■ **Brano proposto**:
§ §
Plotino cominciò a scrivere solo a quarantanove anni, dieci anni dopo che il segreto della scuola di Alessandria era stato tradito da Erennio e Origene. Compose cinquantaquattro trattati, dando il permesso di leggerli soli a pochi allievi scelti e il compito di correggerli al più amato. La sua scrittura da miope era minuta, disordinata, sgrammaticata. Dopo avere completato interiormente la riflessione dall'inizio alla fine, scriveva di getto sulla carta quello che aveva già steso nella sua anima, come se copiasse da un libro. Non perdeva il filo neppure se doveva interrompersi per conversare o fare lezione. Restava in se stesso pur essendo con gli altri e non allentava mai questa concentrazione interiore, se non durante il sonno, che riduceva al minimo.
§ §
■ **Il problema**: Cita fedelmente dal brano su Plotino il tratto che va da "Plotino cominciò a" fino a "riduceva al minimo.". Le voci riportate più avanti non servono.

■ **Voci presentate**:
§ §
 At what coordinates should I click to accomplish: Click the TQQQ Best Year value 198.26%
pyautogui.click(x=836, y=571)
§ §
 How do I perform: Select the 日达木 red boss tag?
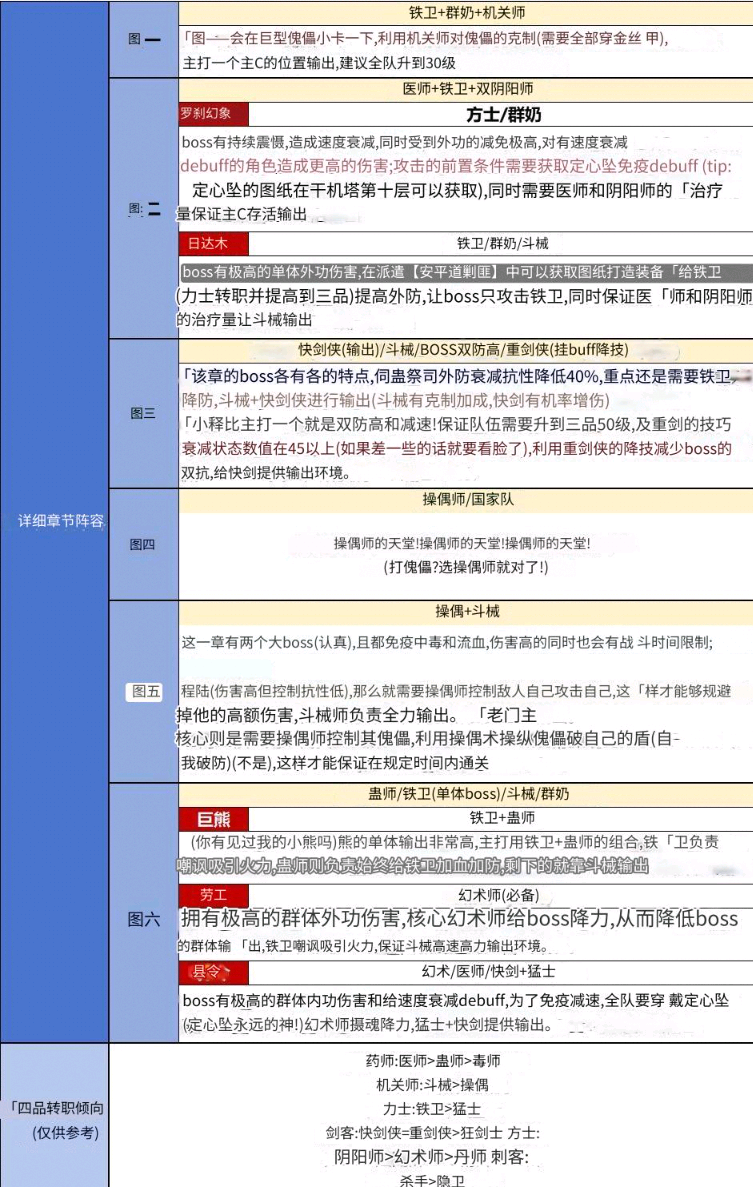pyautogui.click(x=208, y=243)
§ §
■ **Risultato finale**:
Plotino cominciò a scrivere solo a quarantanove anni, dieci anni dopo che il segreto della scuola di Alessandria era stato tradito da Erennio e Origene. Compose cinquantaquattro trattati, dando il permesso di leggerli soli a pochi allievi scelti e il compito di correggerli al più amato. La sua scrittura da miope era minuta, disordinata, sgrammaticata. Dopo avere completato interiormente la riflessione dall'inizio alla fine, scriveva di getto sulla carta quello che aveva già steso nella sua anima, come se copiasse da un libro. Non perdeva il filo neppure se doveva interrompersi per conversare o fare lezione. Restava in se stesso pur essendo con gli altri e non allentava mai questa concentrazione interiore, se non durante il sonno, che riduceva al minimo.